Scrivi il seguito del testo sull'accordo tra il Governo e Autostrade per l'Italia, ripartendo subito dopo la sua ultima frase.

**TESTO SELEZIONATO**
○ ○ ○ ○ ○ ○ ○

Al di là delle opinioni personali o dei politici o degli esperti è molto interessante valutare i termini dell’accordo che è stato concluso ieri tra il Governo in carica e il gruppo Autostrade per l’Italia. Considerando che molto ha dipeso dalla determinazione del Governo e dal contenuto della deliberazione della Corte Costituzionale la quale ha riconosciuto legittimo escludere i gestori dalla ricostruzione del ponte crollato a causa della gravità del fatto. Per incuria non aveva solo ceduto il ponte Morandi ma anche un guardrail in Campania causando più di quaranta morti e prima ancora altri “incidenti” erano accaduti a causa della fatiscenza delle strutture lasciate andare in malora: la Consulta con tale motivazione ha moralmente sepolto la “politica aziendale” dei Benetton sotto quelle macerie e quelle bare. Le vittime con i loro parenti e la dignità dell’intera collettività si dovevano accontentare della “generosa offerta” delle dimissioni dell’amministratore delegato Giovanni Castellucci corredate di una dignitosa liquidazione di 13 milioni di euro invece la Corte Costituzionale con quella sentenza ha condannato la “logica del profitto” che ha determinato la tragedia di Genova.

○ ○ ○ ○ ○ ○ ○

**DATI**
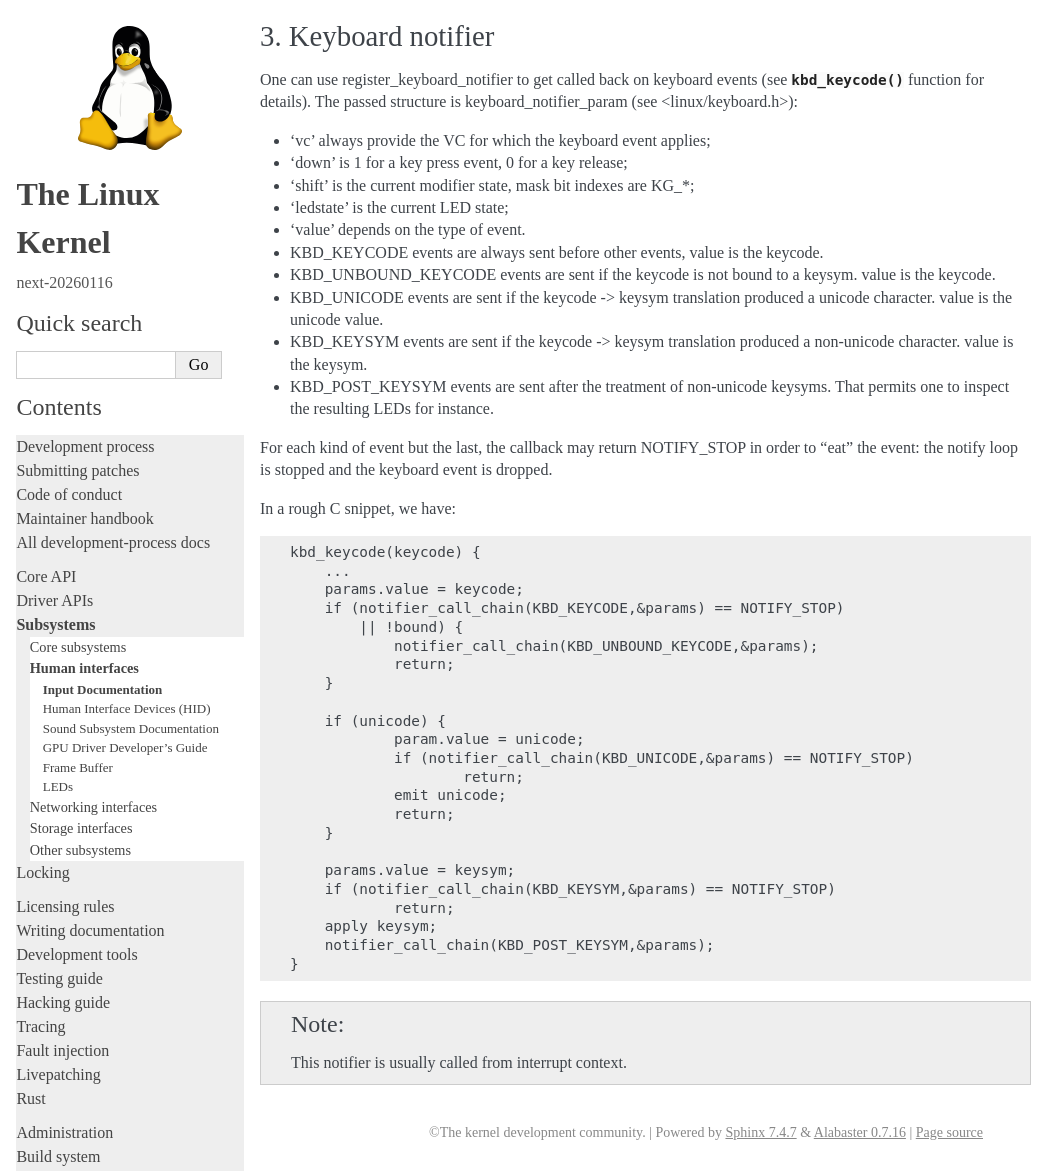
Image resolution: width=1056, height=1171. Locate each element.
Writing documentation (90, 614)
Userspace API (63, 912)
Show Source (58, 1152)
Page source (949, 1132)
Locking (42, 556)
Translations (55, 1072)
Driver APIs (54, 284)
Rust (30, 782)
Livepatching (58, 758)
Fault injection (62, 734)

○ ○ ○ ○ ○ ○ ○

**RISPOSTA ALL'ESERCIZIO**
Raggiunto un accordo subito si “mormora” ad alta voce:” Dov’è la fregatura?” (vedi le dichiarazioni di vari politici). Al di là della ormai consolidata malafede invece è interessante constatare come la famiglia Benetton si sia inserita brillantemente nelle gestioni di svariate reti autostradali a livello internazionale: in Italia con la controllata Aspi (88% delle azioni) e, tramite la concessionaria spagnola Abertis, in 24 paesi pari a 15.000 chilometri di strade a pedaggio e 31 mila dipendenti inoltre tramite la società Schemaventotto gestisce tutti gli Autogrill. Ci sono anche gli aeroporti di Roma oltre il 30% dello scalo di Bologna inoltre tramite la società Aéroports de la Cote d’Azur è presente negli aeroporti di Nizza, Cannes e Saint Tropez.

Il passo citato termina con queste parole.